Today’s PSLV launch successfully inserted a French SPOT 7 imagery satellite into a sun-synchronous low earth orbit (LEO).  Five small satellites were also boosted into orbit by PSLV:  Canada’s University of Toronto two satellites, numbered 4 and 5, from the Canadian advanced nanospace eXperiment program (CanX); one picosat (PSAT) and nanosat (NSAT) from Singapore’s Nanyang Technological University VELOX-I; and a German ship-tracking satellite, Automatic Identification System satellite 1 (AISat 1).  All of these satellite will be in LEO as well.

Such an international satellite payload base should be no surprise when you consider the cost of a PSLV launch:  $75 million.  This is small change compared the to the mounting costs of launching a rocket through the Evolved Expendable Launch Vehicle (EELV) program run through the United Launch Alliance (ULA–about $450 million per launch–here’s why), but may be a little more that what a SpaceX launch costs ($56-$60 million).  PSLV even gives the Arianespace Ariane5 launches, which currently run at about $192 million per launch, some interesting competition.

While $75 million per launch nearly seems downright reasonable in the weird world of the space launch business, keep in mind that  that number is also nearly the price of what it cost India to run an entire Mars probe program, MOM, in which the probe, Mangalyaan, is expected to orbit the red planet this September.

GSLV, PSLV, and MOM–they are all proof positive to any doubters that the Indians are very serious about moving out into space.  Add in the very inexpensive costs of launch and space project management, and it shouldn’t be very surprising they are rapidly gaining space business from other nations.  IF the Indians, through their Indian Space Research Organisation (ISRO), can successfully keep the costs down while increasing launch frequency and availability, then this development could be quite a boon for India, economically, technologically, and perhaps socially(?).

I wonder if they have any work for me over there?  Hmmmm…


SpaceX a Catalyst for Change to European Space Launch


Most of this site’s readers are somewhat familiar with the kerfuffle concerning SpaceX and the US government’s Evolved Expendable Launch Vehicle (EELV) contract.  For those who aren’t, there are quite a few sources for the story, including this site.  But the US government isn’t the only one on the defensive from SpaceX’s aggressive launch development program and PR campaign.

According to this Reuters post (written today), a few European companies are concerned that SpaceX’s low launch prices will make the European offerings look overpriced and irrelevant.  Specifically, Airbus’ branch of Defense and Space (the builder of the Ariane rocket), and Safran (no, not saffron), a company that builds solid rocket motors.

Unsubstantiated rumors go from there, with speculation that the companies of Airbus and Safran would like to start consolidation moves to fight SpaceX’s low rocket prices.  Will this kind of reorganization really help against SpaceX?  If European big companies and bureaucracies run like American big companies and bureaucracies, I don’t believe it will.

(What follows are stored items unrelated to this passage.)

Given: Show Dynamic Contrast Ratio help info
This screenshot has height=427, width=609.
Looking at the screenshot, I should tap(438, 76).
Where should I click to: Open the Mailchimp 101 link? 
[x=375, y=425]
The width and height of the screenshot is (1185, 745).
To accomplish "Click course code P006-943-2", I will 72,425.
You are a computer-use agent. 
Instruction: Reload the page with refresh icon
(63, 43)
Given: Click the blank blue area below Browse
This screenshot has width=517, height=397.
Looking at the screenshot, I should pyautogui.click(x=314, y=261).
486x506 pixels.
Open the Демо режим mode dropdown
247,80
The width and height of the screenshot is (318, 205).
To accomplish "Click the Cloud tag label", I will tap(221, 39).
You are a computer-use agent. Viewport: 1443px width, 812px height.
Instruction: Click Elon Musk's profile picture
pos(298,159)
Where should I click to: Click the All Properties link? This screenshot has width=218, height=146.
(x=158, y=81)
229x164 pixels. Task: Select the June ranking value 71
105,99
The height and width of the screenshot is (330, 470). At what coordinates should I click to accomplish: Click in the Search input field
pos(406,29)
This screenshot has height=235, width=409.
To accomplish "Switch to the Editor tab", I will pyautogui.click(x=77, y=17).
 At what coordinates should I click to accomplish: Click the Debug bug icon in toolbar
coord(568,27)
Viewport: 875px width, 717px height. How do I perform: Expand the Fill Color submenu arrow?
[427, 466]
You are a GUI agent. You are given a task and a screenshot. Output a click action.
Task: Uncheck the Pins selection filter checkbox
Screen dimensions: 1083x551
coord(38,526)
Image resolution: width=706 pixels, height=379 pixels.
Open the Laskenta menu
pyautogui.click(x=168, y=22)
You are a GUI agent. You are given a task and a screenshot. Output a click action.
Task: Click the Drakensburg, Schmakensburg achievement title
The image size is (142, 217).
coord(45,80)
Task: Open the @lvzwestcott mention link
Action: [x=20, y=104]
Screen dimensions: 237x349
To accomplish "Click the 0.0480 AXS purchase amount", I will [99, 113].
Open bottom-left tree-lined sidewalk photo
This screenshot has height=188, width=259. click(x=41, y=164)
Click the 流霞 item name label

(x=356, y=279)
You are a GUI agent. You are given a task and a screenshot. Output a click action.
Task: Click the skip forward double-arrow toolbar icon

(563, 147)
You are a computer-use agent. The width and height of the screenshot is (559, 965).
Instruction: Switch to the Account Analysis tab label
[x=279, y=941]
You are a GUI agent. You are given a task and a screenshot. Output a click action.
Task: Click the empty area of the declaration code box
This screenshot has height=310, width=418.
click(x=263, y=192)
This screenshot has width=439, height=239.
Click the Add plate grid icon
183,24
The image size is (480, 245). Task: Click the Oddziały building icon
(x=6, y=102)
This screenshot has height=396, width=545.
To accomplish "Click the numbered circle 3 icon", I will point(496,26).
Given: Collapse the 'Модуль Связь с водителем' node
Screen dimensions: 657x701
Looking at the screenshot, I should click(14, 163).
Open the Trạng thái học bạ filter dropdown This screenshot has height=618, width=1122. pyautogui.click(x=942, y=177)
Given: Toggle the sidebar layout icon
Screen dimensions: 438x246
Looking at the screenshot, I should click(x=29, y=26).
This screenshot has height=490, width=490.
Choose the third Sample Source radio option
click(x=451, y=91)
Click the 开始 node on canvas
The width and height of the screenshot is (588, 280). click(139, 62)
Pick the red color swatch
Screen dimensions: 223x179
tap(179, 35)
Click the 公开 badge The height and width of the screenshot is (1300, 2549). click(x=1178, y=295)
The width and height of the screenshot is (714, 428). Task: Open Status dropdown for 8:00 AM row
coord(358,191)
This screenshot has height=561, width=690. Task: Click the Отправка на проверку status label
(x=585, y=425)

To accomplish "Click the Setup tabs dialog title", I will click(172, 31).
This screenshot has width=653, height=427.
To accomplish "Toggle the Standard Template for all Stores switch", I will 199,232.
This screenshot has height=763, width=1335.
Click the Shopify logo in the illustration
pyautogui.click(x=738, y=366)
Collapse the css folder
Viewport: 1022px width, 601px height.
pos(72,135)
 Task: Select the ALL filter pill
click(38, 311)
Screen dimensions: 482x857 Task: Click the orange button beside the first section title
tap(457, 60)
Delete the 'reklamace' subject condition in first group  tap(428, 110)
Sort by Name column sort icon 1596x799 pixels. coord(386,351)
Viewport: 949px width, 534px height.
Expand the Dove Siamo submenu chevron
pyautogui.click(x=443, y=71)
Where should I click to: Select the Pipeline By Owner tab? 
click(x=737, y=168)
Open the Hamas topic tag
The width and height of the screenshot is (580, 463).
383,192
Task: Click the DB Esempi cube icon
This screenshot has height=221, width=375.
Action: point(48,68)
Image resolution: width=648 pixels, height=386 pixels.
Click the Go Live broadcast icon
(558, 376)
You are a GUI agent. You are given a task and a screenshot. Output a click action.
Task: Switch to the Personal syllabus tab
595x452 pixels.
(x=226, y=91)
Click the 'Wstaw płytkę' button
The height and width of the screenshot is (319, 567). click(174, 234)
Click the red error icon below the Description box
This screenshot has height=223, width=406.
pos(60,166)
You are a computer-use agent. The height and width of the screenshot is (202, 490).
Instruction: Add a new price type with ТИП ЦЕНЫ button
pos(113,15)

I do believe the companies are right to respect the progress SpaceX is making with the Falcon 9 rocket.  But, and this is also a sticking point with the US government, SpaceX have not yet launched a rocket able to take very heavy satellite payloads into geosynchronous orbit (GEO)–at least until later this year (so their website says).  So, there is some time to think the consolidation idea through.

Let’s look at how SpaceX is run.  SpaceX is fairly lean in its day-to-day operations.  And I’ve heard from certain sources that Elon Musk intends to run the company in “internet startup” mode for a good long time.  They’ve also been “iterating” their Falcon 9 rocket designs almost every single launch, something that is considered quite risky in the industry.  The company has “only” some 3,000 employees.  Airbus, on the other hand, is big.  It’s very big.  According to the wiki, the company employs 63,000 people.  Safran is even bigger, with 66,300 employees.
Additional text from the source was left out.